* 課題 A
キュリーについての手紙によると、キュリーが旅立ったのは何月何日の何時か答えよ。
* 課題 B
キュリーについての手紙から、「新しい年を迎える楽しい時ですが、悲しいお知らせをします。」から「佐藤さんへの手紙(1998年12月26日)」までのすべてを一字も変えずに書き写せ。
* 課題 C
キュリーについての手紙を、示されている最後の文の次から書き継げ。

* 課題文
☆ ☆ ☆ ☆ ☆ ☆ ☆
佐藤英吉さんからの手紙(1998年12月23日・点字)


 師走の慌ただしさも、後数日となりました。
 新しい年を迎える楽しい時ですが、悲しいお知らせをします。
 12月21日午後11時、キュリーが黄泉の国に旅立ちました。
 最後まで、迷惑を掛けるのがいやな態度でした。
延命治療も、キュリーの苦しみも長くなるのでやめ、自然に任せました。
 キュリーの様子や、思い出を書こうとすると、悲しみが込み上げ、
言葉になりません。
 落ち着いたら、お話できると思います。

 佐藤さんへの手紙(1998年12月26日)


 12月25日の夜に、佐藤さんからのお便りを拝見しました。
☆ ☆ ☆ ☆ ☆ ☆ ☆
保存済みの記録
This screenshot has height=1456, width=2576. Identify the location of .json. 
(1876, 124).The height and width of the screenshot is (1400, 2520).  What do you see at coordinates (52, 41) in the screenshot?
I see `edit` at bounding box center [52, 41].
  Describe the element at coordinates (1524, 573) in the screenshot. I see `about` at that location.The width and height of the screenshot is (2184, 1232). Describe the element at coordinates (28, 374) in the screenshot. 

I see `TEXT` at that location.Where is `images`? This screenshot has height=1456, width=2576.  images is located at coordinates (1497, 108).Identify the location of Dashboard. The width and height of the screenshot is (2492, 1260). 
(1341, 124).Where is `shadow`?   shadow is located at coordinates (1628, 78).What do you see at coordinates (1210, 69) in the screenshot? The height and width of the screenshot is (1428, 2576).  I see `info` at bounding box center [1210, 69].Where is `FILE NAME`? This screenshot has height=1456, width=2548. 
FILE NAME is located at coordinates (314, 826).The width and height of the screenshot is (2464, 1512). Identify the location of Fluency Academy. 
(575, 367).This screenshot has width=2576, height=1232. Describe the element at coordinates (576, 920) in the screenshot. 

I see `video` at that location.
☆ ☆ ☆ ☆ ☆ ☆ ☆
* 解答 A
12月21日午後11時

* 解答 B
新しい年を迎える楽しい時ですが、悲しいお知らせをします。
 12月21日午後11時、キュリーが黄泉の国に旅立ちました。
 最後まで、迷惑を掛けるのがいやな態度でした。
延命治療も、キュリーの苦しみも長くなるのでやめ、自然に任せました。
 キュリーの様子や、思い出を書こうとすると、悲しみが込み上げ、
言葉になりません。
 落ち着いたら、お話できると思います。

 佐藤さんへの手紙(1998年12月26日)

* 解答 C
 佐藤さんが、キュリーのためにしてくださった事は、
皆、間違いなかったと分かっています
 佐藤さんのお陰で、キュリーは、一生を全うすることが出来ました。
 キュリーを自分の犬として愛してくださった佐藤さんに、
こんな事を言うのはおこがましいと分かっていますが、
どうか言わせて下さい。
 佐藤さん、有難うございました。
本当に本当に有難うございました。
 どうか、お元気になってください。